Supplied entries Block Start

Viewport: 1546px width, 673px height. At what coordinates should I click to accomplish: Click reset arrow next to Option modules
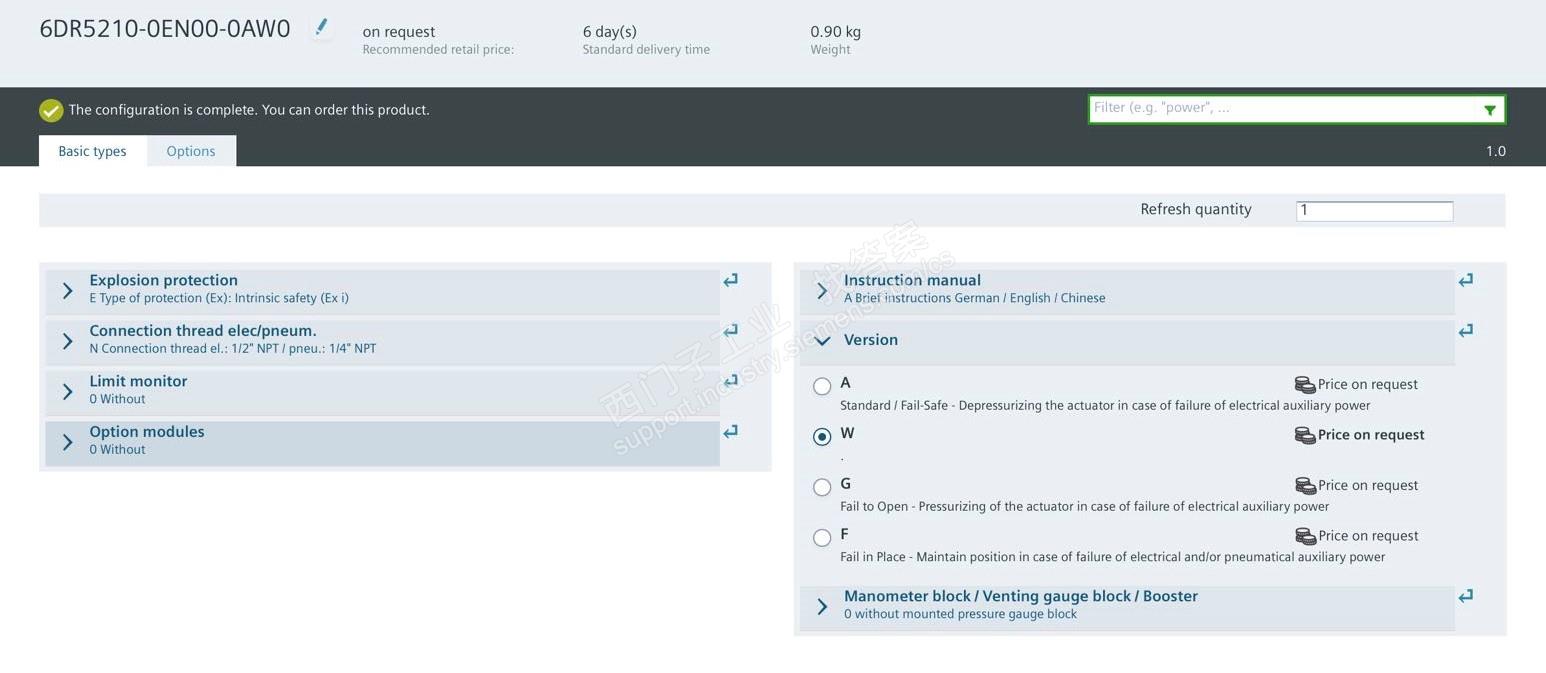[731, 432]
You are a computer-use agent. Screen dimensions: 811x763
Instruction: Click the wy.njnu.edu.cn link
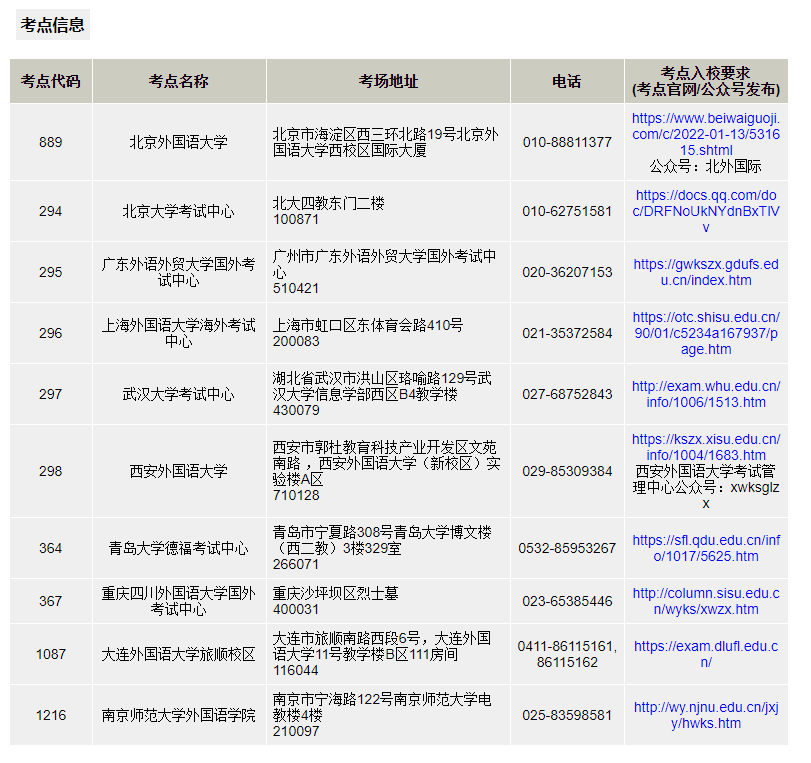click(x=706, y=715)
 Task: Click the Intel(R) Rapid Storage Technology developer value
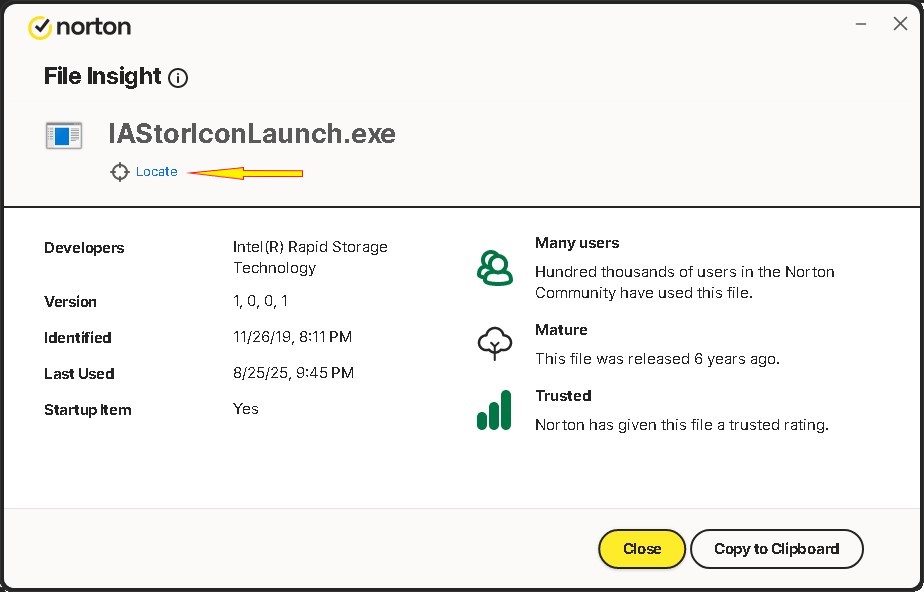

Supplied entries Block End

### Task details
Could you restate all of the data above word for word and skip every picture?

### The completed task
Viewport: 1546px width, 673px height. At what coordinates should I click to accomplish: Click reset arrow next to Option modules
[731, 432]
You are a computer-use agent. Screen dimensions: 811x763
Instruction: Click the wy.njnu.edu.cn link
click(x=706, y=715)
 Task: Click the Intel(R) Rapid Storage Technology developer value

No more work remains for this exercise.